**TEXTO PROPORCIONADO**.

--- --- ---

BLOG ORLANDO TAMBOSI
Claro que o niilismo não é a causa de todos os nossos males; mas é uma desculpa poderosíssima para os egoístas extremos e os imorais. David Cerdá García para Disidentia:
Publica Jesús Zamora Bonilla Una invitación al nihilismo
y es una ocasión estupenda para comprobar de qué va este asunto y de
cuánta salud goza. Explica el autor que el nihilismo consiste en creer
que la vida no tiene sentido, que Dios no existe, que no hay libre
albedrío ni valores morales objetivos, y en ser naturalista y
materialista. Dejaré en lo que sigue de lado algunas de estas cuestiones
—entre ellas, lo de «Dios no existe»; que la frase es absurda y el
ateísmo un imposible lo explico en Filosofía andante— para centrarme en los aspectos éticos.

--- --- ---

Entradas almacenadas
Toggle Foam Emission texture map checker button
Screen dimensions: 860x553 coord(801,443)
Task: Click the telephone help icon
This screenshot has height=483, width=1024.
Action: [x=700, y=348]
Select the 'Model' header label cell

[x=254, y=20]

--- --- ---

**REQUISITOS DE LA TAREA**.
(A) Reproduce de nuevo, íntegro y sin cambiar nada, el texto sobre el nihilismo.
(B) Por favor, transcribe sin alteraciones todas las entradas almacenadas, línea por línea.
El texto y las entradas proceden de fuentes distintas.

**RESPUESTAS POR TAREA**.
(A)
BLOG ORLANDO TAMBOSI
Claro que o niilismo não é a causa de todos os nossos males; mas é uma desculpa poderosíssima para os egoístas extremos e os imorais. David Cerdá García para Disidentia:
Publica Jesús Zamora Bonilla Una invitación al nihilismo
y es una ocasión estupenda para comprobar de qué va este asunto y de
cuánta salud goza. Explica el autor que el nihilismo consiste en creer
que la vida no tiene sentido, que Dios no existe, que no hay libre
albedrío ni valores morales objetivos, y en ser naturalista y
materialista. Dejaré en lo que sigue de lado algunas de estas cuestiones
—entre ellas, lo de «Dios no existe»; que la frase es absurda y el
ateísmo un imposible lo explico en Filosofía andante— para centrarme en los aspectos éticos.

(B)
Toggle Foam Emission texture map checker button
Screen dimensions: 860x553 coord(801,443)
Task: Click the telephone help icon
This screenshot has height=483, width=1024.
Action: [x=700, y=348]
Select the 'Model' header label cell

[x=254, y=20]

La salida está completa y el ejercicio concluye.